警備端末装置2は、制御部21、記憶部22、センサLANインターフェース23、及び端末通信部であるLANインターフェース24を備える。
制御部21は、記憶部22、センサLANインターフェース23、及びLANインターフェース24と接続される。制御部21は、登録申請手段211、本発明の生存確認手段である生存通知処理手段212、センタ通知端末決定手段213、センタ通知手段214、及び警報送信手段215として機能する。制御部21は、MCU(Micro Control Unit)、CPU(Central Processing Unit)又はDSP(Digital Signal Processor)などの演算装置によって実現できる。制御部21の各手段で行われる処理の手順を記述したプログラムを記憶部22に記憶させておき、上述のような演算装置に当該プログラムを読み出しさせて実行させることで、制御部21を実現できる。
記憶部22は、警備端末装置2で行われる処理に必要な情報や、制御部21で行われる処理の手順を記述したプログラムなどを記憶する。記憶部22に記憶される情報の例として、その警備端末装置2に付与された端末番号(以下、「自端末番号」とも呼ぶ)、その警備端末装置2のIPアドレス、警備センタ装置4のIPアドレス(以下、「センタアドレス」とも呼ぶ)、その警備端末装置2に付与されたマルチキャストアドレス(以下、「自グループアドレス」とも呼ぶ)、及び後に詳述する生存端末リスト、基準番号、動作状態などが挙げられる。記憶部22は、EEPROM(Electrically Erasable Programmable Read Only Memory)及びフラッシュメモリなどの記憶装置によって実現される。
センサLANインターフェース23は、警備端末装置2とセンサLAN7とを接続するインターフェース回路である。制御部21は、センサLANインターフェース23を用いてセンサ6からの検知信号を受信する。警備端末装置2の動作状態には、センサ6から検知信号を受信したときに警備センタ装置4へ警報を送信する警備セット状態と、警報を送信しない警備解除状態と、の2つの状態がある。動作状態は、図示しないモード切替部をユーザが操作することにより切り替わり、モード切替部と接続された制御部21が切り替え後の動作状態を記憶部22に記憶させる。

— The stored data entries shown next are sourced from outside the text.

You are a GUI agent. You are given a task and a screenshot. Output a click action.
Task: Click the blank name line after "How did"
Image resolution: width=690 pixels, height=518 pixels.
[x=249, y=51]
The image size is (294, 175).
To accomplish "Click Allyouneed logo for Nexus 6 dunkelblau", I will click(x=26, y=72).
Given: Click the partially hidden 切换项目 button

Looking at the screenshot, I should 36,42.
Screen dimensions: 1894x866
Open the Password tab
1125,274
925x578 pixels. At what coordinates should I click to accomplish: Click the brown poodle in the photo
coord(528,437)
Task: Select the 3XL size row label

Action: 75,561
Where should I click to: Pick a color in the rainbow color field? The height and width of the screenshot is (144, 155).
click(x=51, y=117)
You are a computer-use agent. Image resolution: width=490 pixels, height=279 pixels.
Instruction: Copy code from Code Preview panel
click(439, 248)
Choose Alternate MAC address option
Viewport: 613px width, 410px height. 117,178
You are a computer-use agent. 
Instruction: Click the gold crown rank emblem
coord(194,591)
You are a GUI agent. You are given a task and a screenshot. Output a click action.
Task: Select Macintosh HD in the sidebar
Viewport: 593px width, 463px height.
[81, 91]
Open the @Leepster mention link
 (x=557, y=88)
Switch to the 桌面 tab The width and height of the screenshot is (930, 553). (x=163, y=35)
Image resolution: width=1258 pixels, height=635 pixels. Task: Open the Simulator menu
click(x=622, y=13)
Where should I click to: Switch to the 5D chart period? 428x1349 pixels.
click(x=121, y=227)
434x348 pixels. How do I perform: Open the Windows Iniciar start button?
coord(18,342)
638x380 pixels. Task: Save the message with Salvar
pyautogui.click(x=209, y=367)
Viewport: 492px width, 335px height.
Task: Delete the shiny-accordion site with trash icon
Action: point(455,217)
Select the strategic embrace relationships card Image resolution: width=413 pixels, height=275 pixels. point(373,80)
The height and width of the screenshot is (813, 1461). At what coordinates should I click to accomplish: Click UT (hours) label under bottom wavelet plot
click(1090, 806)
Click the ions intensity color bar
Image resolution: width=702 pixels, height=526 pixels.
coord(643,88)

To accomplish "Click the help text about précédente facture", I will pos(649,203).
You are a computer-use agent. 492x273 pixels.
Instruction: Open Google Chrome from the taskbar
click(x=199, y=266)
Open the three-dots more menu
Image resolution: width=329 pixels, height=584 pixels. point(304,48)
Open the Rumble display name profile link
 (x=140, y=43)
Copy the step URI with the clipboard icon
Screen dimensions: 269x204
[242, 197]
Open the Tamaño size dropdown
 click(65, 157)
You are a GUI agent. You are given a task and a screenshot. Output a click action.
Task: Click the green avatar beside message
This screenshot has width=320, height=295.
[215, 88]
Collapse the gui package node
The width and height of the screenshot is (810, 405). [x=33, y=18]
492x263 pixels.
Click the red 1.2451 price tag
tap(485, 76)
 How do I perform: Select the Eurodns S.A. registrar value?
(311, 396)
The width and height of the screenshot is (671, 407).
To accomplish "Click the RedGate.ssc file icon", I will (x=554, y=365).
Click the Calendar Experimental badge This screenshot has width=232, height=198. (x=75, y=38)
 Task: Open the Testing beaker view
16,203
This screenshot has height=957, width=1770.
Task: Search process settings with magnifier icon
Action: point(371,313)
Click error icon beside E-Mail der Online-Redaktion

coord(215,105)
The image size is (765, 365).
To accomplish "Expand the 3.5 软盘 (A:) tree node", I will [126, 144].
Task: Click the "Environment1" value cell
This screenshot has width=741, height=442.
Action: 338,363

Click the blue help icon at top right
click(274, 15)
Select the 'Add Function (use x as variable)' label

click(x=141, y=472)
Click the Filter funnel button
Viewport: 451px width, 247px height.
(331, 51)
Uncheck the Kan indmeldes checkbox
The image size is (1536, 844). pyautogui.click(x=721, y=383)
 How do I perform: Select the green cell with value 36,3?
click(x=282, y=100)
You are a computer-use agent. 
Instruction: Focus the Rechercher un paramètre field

LANインターフェース24は、警備端末装置2とインターネット3とを接続するインターフェース回路である。警備端末装置2は、LANインターフェース24を用いて、警備センタ装置4とのインターネット3を介した通信を行う。LANインターフェース24は、バッファリング機能を有し、少なくとも所定時間前(例えば、1秒前)までに受信した信号を格納しておくことができる。
登録申請手段211は、警備センタ装置4に対する自装置の登録を申請して自グループアドレスを取得するとともに、インターネット3に対する自グループアドレスの登録を要求して同報通信を利用可能に設定させる。
そのために、登録申請手段211は、まず、記憶部22からセンタアドレス及び自端末番号を読み出して、センタアドレスを宛先として自端末番号を含ませた登録申請信号を生成し、LANインターフェース24を用いて登録申請信号を送信する。
登録申請手段211は、次に、登録申請信号に応じ警備センタ装置4から送信されたマルチキャストアドレスを自グループアドレスとして記憶部22に記憶させる。
続いて登録申請手段211は、自グループアドレスを含ませた所定形式の登録要求信号を生成して、LANインターフェース24を用いて登録要求信号をインターネット3へ送出する。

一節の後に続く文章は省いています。